| Task statement |
From the first line down to the line containing "Paper, Card & Foam (129, 647)", print the records below exactly, leaving every picture out.
=== Excerpted records ===
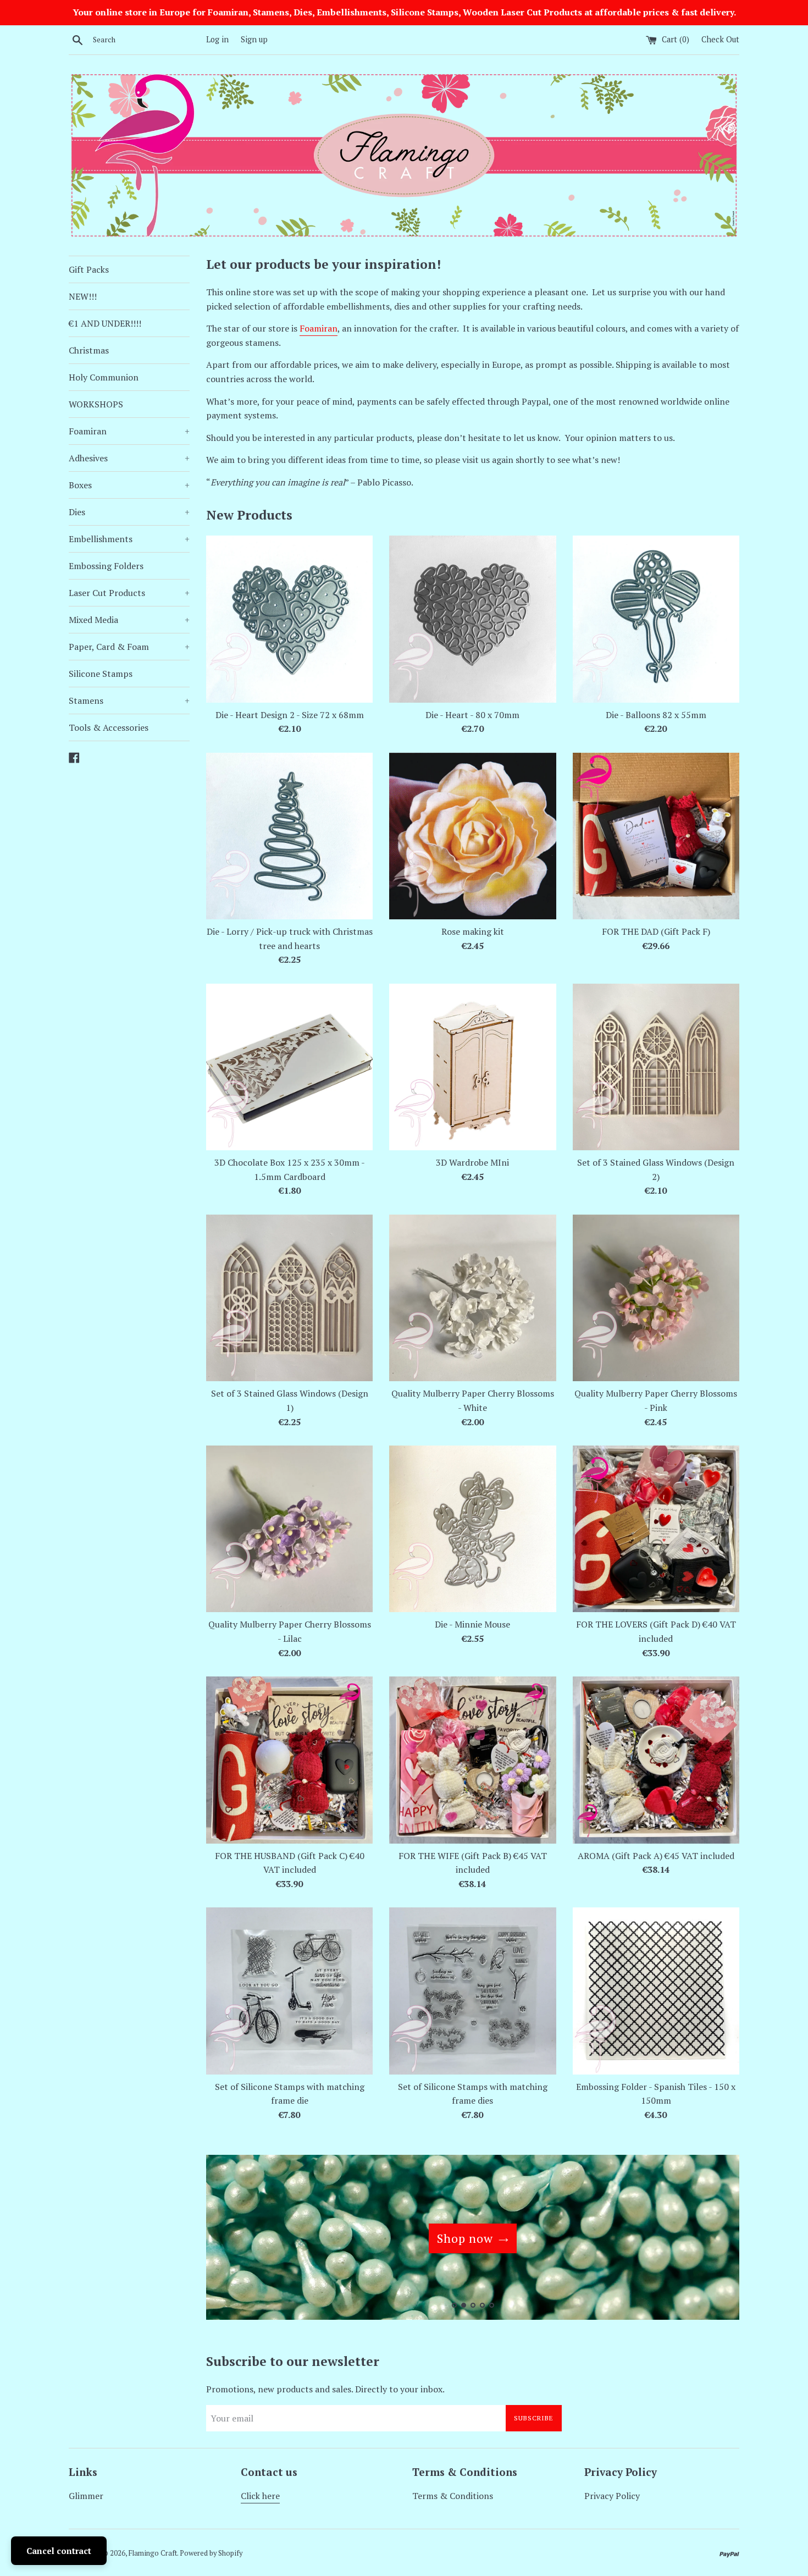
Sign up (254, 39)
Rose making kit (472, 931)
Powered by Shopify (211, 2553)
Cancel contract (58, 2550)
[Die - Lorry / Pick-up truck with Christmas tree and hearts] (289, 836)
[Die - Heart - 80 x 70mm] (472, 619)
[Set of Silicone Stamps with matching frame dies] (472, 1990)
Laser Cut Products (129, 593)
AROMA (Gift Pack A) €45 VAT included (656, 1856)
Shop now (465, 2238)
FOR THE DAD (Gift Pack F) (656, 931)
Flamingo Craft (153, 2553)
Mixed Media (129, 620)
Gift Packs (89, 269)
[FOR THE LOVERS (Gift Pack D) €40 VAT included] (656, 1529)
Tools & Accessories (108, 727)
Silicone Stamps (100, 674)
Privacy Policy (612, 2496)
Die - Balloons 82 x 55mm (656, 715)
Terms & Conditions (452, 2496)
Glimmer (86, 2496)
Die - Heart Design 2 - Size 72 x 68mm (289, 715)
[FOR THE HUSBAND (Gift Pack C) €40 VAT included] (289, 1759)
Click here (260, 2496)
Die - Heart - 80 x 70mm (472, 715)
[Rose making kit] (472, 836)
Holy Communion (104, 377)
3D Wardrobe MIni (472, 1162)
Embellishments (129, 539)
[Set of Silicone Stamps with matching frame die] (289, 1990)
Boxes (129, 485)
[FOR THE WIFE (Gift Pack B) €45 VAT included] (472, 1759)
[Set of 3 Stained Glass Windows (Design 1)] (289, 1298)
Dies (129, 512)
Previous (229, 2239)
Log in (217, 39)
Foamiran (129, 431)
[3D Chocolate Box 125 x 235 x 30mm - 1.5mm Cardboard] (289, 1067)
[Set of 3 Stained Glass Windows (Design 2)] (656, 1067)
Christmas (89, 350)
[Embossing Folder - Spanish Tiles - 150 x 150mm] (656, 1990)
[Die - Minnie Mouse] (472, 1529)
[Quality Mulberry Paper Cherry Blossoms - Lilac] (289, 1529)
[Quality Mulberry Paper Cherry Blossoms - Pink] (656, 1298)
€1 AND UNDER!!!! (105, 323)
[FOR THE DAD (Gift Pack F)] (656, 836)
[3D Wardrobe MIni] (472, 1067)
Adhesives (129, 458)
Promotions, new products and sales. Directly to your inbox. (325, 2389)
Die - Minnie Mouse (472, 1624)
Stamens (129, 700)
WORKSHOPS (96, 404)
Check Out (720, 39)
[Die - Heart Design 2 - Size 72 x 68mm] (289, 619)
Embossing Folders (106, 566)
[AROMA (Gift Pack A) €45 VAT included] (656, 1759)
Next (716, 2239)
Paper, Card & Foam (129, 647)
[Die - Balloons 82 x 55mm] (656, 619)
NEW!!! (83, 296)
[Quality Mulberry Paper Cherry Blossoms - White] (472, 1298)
===
| Worked solution |
Sign up (254, 39)
Rose making kit (472, 931)
Powered by Shopify (211, 2553)
Cancel contract (58, 2550)
[Die - Lorry / Pick-up truck with Christmas tree and hearts] (289, 836)
[Die - Heart - 80 x 70mm] (472, 619)
[Set of Silicone Stamps with matching frame dies] (472, 1990)
Laser Cut Products (129, 593)
AROMA (Gift Pack A) €45 VAT included (656, 1856)
Shop now (465, 2238)
FOR THE DAD (Gift Pack F) (656, 931)
Flamingo Craft (153, 2553)
Mixed Media (129, 620)
Gift Packs (89, 269)
[FOR THE LOVERS (Gift Pack D) €40 VAT included] (656, 1529)
Tools & Accessories (108, 727)
Silicone Stamps (100, 674)
Privacy Policy (612, 2496)
Die - Balloons 82 x 55mm (656, 715)
Terms & Conditions (452, 2496)
Glimmer (86, 2496)
Die - Heart Design 2 - Size 72 x 68mm (289, 715)
[FOR THE HUSBAND (Gift Pack C) €40 VAT included] (289, 1759)
Click here (260, 2496)
Die - Heart - 80 x 70mm (472, 715)
[Rose making kit] (472, 836)
Holy Communion (104, 377)
3D Wardrobe MIni (472, 1162)
Embellishments (129, 539)
[Set of Silicone Stamps with matching frame die] (289, 1990)
Boxes (129, 485)
[FOR THE WIFE (Gift Pack B) €45 VAT included] (472, 1759)
[Set of 3 Stained Glass Windows (Design 1)] (289, 1298)
Dies (129, 512)
Previous (229, 2239)
Log in (217, 39)
Foamiran (129, 431)
[3D Chocolate Box 125 x 235 x 30mm - 1.5mm Cardboard] (289, 1067)
[Set of 3 Stained Glass Windows (Design 2)] (656, 1067)
Christmas (89, 350)
[Embossing Folder - Spanish Tiles - 150 x 150mm] (656, 1990)
[Die - Minnie Mouse] (472, 1529)
[Quality Mulberry Paper Cherry Blossoms - Lilac] (289, 1529)
[Quality Mulberry Paper Cherry Blossoms - Pink] (656, 1298)
€1 AND UNDER!!!! (105, 323)
[FOR THE DAD (Gift Pack F)] (656, 836)
[3D Wardrobe MIni] (472, 1067)
Adhesives (129, 458)
Promotions, new products and sales. Directly to your inbox. (325, 2389)
Die - Minnie Mouse (472, 1624)
Stamens (129, 700)
WORKSHOPS (96, 404)
Check Out (720, 39)
[Die - Heart Design 2 - Size 72 x 68mm] (289, 619)
Embossing Folders (106, 566)
[AROMA (Gift Pack A) €45 VAT included] (656, 1759)
Next (716, 2239)
Paper, Card & Foam (129, 647)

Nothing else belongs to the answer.